がん医療(予防・先制医療を含む)の革新(イノベーション)を目指す上で、患者・家族の方々や一般市民・行政関係者は元より、研究者・医療関係者の間に限っても、ますます産学官にまたがる複数の専門領域・職種・立場の人々の協働、すなわちパートナーシップが欠かせなくなっています。


我々研究者がパートナーを探す場面として、例えば下記のような例が考えられます:

  • 自分は臨床医。日頃感じている臨床疑問(clinical question)への答えが欲しい。
  • 自分達は臨床研究者。臨床試験の計画をしている。付随研究として、治療抵抗性のメカニズムを探るための分子解析を初めから試験に組み込みたい。
  • 自分は製薬会社の研究者。NCCならではの、臨床試料と情報の集積を活用したい。その際、がんの臨床及び基礎研究の専門家集団と、頻繁に、心ゆくまで意見を交換しながら、薬を開発したい。
  • 自分達は疫学者。コホート研究の計画をしている。発がん要因の暴露とリスクの指標となるバイオマーカーの探索を行いたい。
  • 自分は研究所の若手主任研究者。研究を次の段階に進めるため、この論文に出ている新しい解析をやってみたい。

互いに対する敬意に基づく、多様な研究者同士の接点を如何に創り出し、活発なチームサイエンスを推進することができるかが、世界のがん研究開発拠点に問われています。FIOCは、そのような時代の要請に対して、当センター研究所が提示する答の一つです。


その基本コンセプトはFIOCのページの冒頭に示した図の通りです:

この図に示すように、FIOCは研究所と、両病院および社会と健康研究センターの間に位置して、基礎・臨床・公衆衛生研究の様々な領域の研究に積極的に参画していきますが、特に創薬のTR(基礎から臨床への橋渡し研究)とリバースTR(臨床から基礎への橋渡し研究)に重点的に取り組みます。その際、先端医療開発センター(EPOC)とは特に緊密に連携しつつ活動していきます。また、産学官連携を含む研究も、FIOCの重要テーマの一つです。

FIOCは研究所の15の施設・部門からなるバーチャルなセンターで、研究者パートナーとしてのディスカッションを重視したコアファシリティ機能を提供します。また、国立がん研究センターのバイオバンクの運営業務も担当しています。

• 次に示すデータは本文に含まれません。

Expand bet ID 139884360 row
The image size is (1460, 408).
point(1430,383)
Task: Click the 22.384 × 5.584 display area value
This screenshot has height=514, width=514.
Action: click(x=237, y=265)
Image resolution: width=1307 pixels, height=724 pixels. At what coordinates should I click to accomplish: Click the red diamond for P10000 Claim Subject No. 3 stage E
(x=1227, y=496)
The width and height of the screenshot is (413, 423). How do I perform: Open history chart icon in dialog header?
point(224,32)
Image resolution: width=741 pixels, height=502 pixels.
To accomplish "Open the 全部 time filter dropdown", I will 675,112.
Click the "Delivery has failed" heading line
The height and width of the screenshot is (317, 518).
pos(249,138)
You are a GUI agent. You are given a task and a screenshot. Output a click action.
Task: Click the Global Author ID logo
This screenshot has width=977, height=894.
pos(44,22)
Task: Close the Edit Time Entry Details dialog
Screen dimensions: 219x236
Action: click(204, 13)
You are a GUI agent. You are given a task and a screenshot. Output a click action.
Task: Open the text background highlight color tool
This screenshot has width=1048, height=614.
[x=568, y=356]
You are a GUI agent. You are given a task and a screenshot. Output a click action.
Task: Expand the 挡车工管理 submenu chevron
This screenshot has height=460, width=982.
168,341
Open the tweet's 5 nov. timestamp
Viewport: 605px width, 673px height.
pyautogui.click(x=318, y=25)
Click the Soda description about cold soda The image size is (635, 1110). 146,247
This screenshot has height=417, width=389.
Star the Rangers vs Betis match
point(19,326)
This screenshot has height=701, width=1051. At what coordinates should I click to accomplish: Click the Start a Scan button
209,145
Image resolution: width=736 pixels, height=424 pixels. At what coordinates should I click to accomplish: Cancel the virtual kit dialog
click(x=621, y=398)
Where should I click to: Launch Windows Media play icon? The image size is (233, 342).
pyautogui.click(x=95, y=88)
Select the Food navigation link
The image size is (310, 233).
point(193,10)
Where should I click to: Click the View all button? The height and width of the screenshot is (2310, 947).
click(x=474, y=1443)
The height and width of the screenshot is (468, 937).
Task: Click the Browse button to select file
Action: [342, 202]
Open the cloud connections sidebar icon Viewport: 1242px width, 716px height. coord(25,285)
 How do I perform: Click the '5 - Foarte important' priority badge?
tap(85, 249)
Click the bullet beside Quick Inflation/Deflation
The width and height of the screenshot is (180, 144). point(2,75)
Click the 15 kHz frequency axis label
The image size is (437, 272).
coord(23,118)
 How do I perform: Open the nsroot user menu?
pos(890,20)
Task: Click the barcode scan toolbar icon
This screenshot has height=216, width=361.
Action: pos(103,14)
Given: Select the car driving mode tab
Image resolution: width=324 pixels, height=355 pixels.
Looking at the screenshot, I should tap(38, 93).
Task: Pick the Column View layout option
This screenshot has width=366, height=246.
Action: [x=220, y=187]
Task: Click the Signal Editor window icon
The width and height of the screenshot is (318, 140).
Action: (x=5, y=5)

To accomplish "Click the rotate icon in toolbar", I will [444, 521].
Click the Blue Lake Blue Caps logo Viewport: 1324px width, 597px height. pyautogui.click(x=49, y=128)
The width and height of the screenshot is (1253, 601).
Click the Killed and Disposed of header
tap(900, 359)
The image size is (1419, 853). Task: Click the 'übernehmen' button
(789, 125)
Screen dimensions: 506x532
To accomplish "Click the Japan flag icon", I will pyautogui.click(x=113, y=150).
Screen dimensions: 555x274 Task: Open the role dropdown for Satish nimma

医学・生命科学がbig science化し、AIが登場するメガトレンドがあります。しかし個々の研究者同士がちょっと立ち止まり、互いに関心を持ち、すこし手を差し出すことで、世界を大きく変える成果につながった例はたくさんあります。新しい時代の中でも、FIOCがそのような接点をたくさん作り出し、そこから多くの新たな研究が生み出されることを願っています。